━━━ RECORDS PROVIDED

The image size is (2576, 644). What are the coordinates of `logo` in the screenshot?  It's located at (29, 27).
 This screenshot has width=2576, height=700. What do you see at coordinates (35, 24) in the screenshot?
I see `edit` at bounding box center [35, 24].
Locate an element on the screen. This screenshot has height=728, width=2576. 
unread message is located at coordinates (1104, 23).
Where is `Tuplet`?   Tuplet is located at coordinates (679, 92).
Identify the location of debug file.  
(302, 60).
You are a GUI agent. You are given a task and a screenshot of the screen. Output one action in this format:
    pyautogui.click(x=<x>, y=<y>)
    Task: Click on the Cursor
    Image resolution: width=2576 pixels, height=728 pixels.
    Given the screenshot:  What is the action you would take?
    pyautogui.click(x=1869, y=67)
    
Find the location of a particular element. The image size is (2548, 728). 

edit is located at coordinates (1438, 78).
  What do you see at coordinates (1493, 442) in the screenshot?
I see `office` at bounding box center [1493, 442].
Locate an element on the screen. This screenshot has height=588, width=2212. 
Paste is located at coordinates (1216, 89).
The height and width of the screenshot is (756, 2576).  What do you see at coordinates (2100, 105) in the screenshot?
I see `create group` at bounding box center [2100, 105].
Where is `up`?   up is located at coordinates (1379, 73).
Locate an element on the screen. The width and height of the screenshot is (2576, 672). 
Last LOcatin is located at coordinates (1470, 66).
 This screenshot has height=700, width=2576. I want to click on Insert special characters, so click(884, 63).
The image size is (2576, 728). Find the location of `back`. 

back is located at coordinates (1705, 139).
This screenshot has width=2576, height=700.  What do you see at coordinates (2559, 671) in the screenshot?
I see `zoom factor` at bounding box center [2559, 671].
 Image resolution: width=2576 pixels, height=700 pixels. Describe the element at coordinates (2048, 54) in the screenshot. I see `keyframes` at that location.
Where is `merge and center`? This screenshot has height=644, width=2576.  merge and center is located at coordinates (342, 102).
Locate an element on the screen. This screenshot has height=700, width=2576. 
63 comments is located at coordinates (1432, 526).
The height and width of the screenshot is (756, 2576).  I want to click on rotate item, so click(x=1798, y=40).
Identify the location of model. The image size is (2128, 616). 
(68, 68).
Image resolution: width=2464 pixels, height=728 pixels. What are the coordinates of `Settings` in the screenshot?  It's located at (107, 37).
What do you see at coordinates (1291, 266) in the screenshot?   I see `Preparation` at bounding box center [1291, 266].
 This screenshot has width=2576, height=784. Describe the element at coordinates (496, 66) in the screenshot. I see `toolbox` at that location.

━━━━━━

- **EXERCISE DESCRIPTION**:
Copy out the material above word for word, line by line, with nothing changed or left out.

- **RESULT FOR THIS TASK**:
The image size is (2576, 644). What are the coordinates of `logo` in the screenshot?  It's located at (29, 27).
 This screenshot has width=2576, height=700. What do you see at coordinates (35, 24) in the screenshot?
I see `edit` at bounding box center [35, 24].
Locate an element on the screen. This screenshot has height=728, width=2576. 
unread message is located at coordinates (1104, 23).
Where is `Tuplet`?   Tuplet is located at coordinates (679, 92).
Identify the location of debug file.  
(302, 60).
You are a GUI agent. You are given a task and a screenshot of the screen. Output one action in this format:
    pyautogui.click(x=<x>, y=<y>)
    Task: Click on the Cursor
    Image resolution: width=2576 pixels, height=728 pixels.
    Given the screenshot:  What is the action you would take?
    pyautogui.click(x=1869, y=67)
    
Find the location of a particular element. The image size is (2548, 728). 

edit is located at coordinates (1438, 78).
  What do you see at coordinates (1493, 442) in the screenshot?
I see `office` at bounding box center [1493, 442].
Locate an element on the screen. This screenshot has height=588, width=2212. 
Paste is located at coordinates (1216, 89).
The height and width of the screenshot is (756, 2576).  What do you see at coordinates (2100, 105) in the screenshot?
I see `create group` at bounding box center [2100, 105].
Where is `up`?   up is located at coordinates (1379, 73).
Locate an element on the screen. The width and height of the screenshot is (2576, 672). 
Last LOcatin is located at coordinates (1470, 66).
 This screenshot has height=700, width=2576. I want to click on Insert special characters, so click(884, 63).
The image size is (2576, 728). Find the location of `back`. 

back is located at coordinates (1705, 139).
This screenshot has width=2576, height=700.  What do you see at coordinates (2559, 671) in the screenshot?
I see `zoom factor` at bounding box center [2559, 671].
 Image resolution: width=2576 pixels, height=700 pixels. Describe the element at coordinates (2048, 54) in the screenshot. I see `keyframes` at that location.
Where is `merge and center`? This screenshot has height=644, width=2576.  merge and center is located at coordinates (342, 102).
Locate an element on the screen. This screenshot has height=700, width=2576. 
63 comments is located at coordinates (1432, 526).
The height and width of the screenshot is (756, 2576).  I want to click on rotate item, so click(x=1798, y=40).
Identify the location of model. The image size is (2128, 616). 
(68, 68).
Image resolution: width=2464 pixels, height=728 pixels. What are the coordinates of `Settings` in the screenshot?  It's located at (107, 37).
What do you see at coordinates (1291, 266) in the screenshot?   I see `Preparation` at bounding box center [1291, 266].
 This screenshot has width=2576, height=784. Describe the element at coordinates (496, 66) in the screenshot. I see `toolbox` at that location.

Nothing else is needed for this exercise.